A expropriação de latifúndios pelos próprios camponeses sem terra é um fenômeno freqüente no Paraguai, que este ano se multiplicou notavelmente. A Federação Nacional Camponesa (FNC), que tem agrupado mais de 30 mil camponeses paraguaios, está no topo das tomadas de terras. Na seguinte entrevista, concedida a Carlos Amorín, da Secretaria Regional Latino-Americana da UITA (União Internacional de Trabalhadores da Alimentação e Afins), Marcial Gómez, secretário geral da FNC, expõe a necessidade de uma redistribuição da terra e adverte que a soja acaba com os camponeses.

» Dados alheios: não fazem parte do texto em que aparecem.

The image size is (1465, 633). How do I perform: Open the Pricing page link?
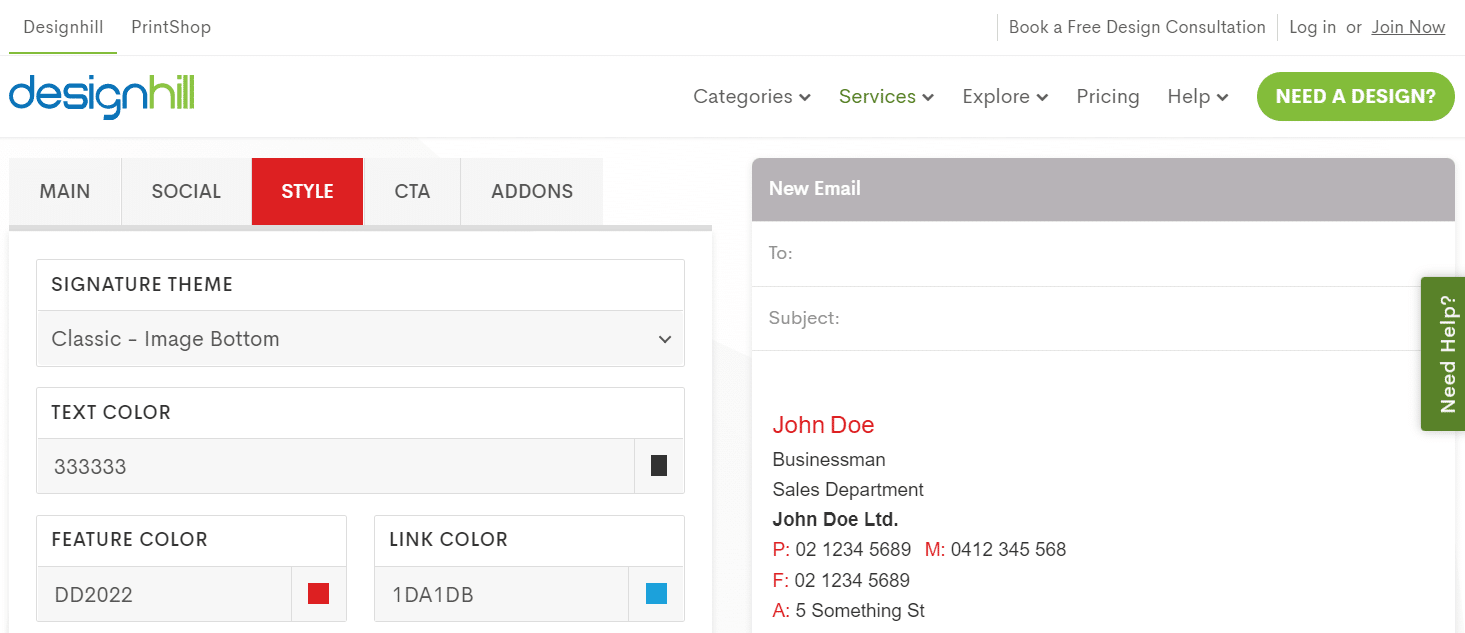pos(1107,97)
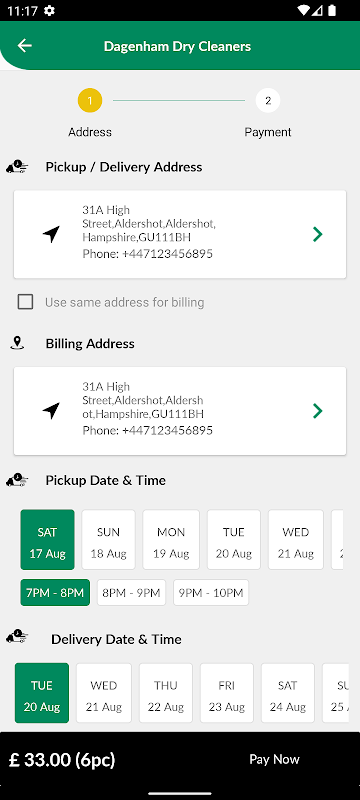Click the truck icon beside Delivery Date & Time
360x800 pixels.
(17, 637)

CA: Quais as razões do atual aumento das ocupações de terras?

MG: Um dos principais problemas que temos no Paraguai é que 80% da terra está monopolizada por 1% da população, e há milhares de trabalhadores e de camponeses sem possibilidades produtivas. Por isso, nós propomos já há muitos anos um “Programa de reativação nacional” que não pode se concretizar sem que haja uma redistribuição da terra. Até agora, o único meio que o camponês tem para conseguir terra é através da ocupação. É uma medida de pressão para provocar uma decisão do governo. Nossa definição é que se é permitido ocupar propriedades rurais com mais de 3 mil hectares porque consideramos que a partir deste tamanho trata-se claramente de um latifúndio, e atualmente divergimos com alguns que estão ocupando terrenos de 200 ou 300 hectares porque são considerados pequenos produtores sem recursos para trabalhar. Também propomos uma reestrutura na instituição bancária pública que deveria se orientar para o financiamento do setor produtivo, e também exigimos que se processe a matéria-prima no país para poder desenvolver uma indústria nacional e gerar empregos neste momento tão necessários como escassos.

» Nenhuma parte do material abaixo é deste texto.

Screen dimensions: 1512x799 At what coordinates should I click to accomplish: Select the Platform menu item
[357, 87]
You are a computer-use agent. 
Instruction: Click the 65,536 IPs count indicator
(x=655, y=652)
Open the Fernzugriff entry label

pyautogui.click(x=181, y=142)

CA: Quem a Federação representa?

MG: Está constituída por pequenos e médios produtores agrícolas, e por camponeses sem terra. No Paraguai, até agora, há pouquíssimos assalariados rurais. Ultimamente, inclusive a produção da soja (sojização) emprega pouca mão-de-obra.

Não temos cadastros de afiliados. Nos organizamos nas assembléias comunitárias, nos distritos, nos departamentos e desta forma até a nível nacional. Normalmente mobilizamos umas 30 mil pessoas.

CA: Como se expressa essa chamada “sojização”?

MG: Atualmente há aproximadamente 2 milhões de hectares plantados com soja. Isto é um problema gravíssimo, porque além de ampliar a produção de soja – 90% transgênica – estão concentrando cada vez mais a propriedade da terra, o que arrasa com as comunidades camponesas, utilizando massivamente agrotóxicos; impedem-lhes de seguir produzindo da maneira tradicional porque (os produtores de soja) pulverizam com glifosato, conhecido como “mata tudo”, eliminando fundamentalmente a mandioca e o milho, que são o consumo básico dos camponeses.

Nesta ocasião são pressionados para que vendam sua terra. Esta é uma política sistemática que vem sendo aplicada em várias regiões do país. Eles contaminam tudo, acabam com a mata e criam um enorme problema social e econômico do qual ninguém se encarrega.

CA: Quantos camponeses são afetados?

MG: Dezenas de milhares, porque já estão entrando praticamente em todos os departamentos. Estão destruindo em todas as regiões, eliminam comunidades inteiras que se mudam em direção as grandes cidades somando-se aos cordões da miséria. E, se decides não ir e queres resistir, te matam de fome ou intoxicado.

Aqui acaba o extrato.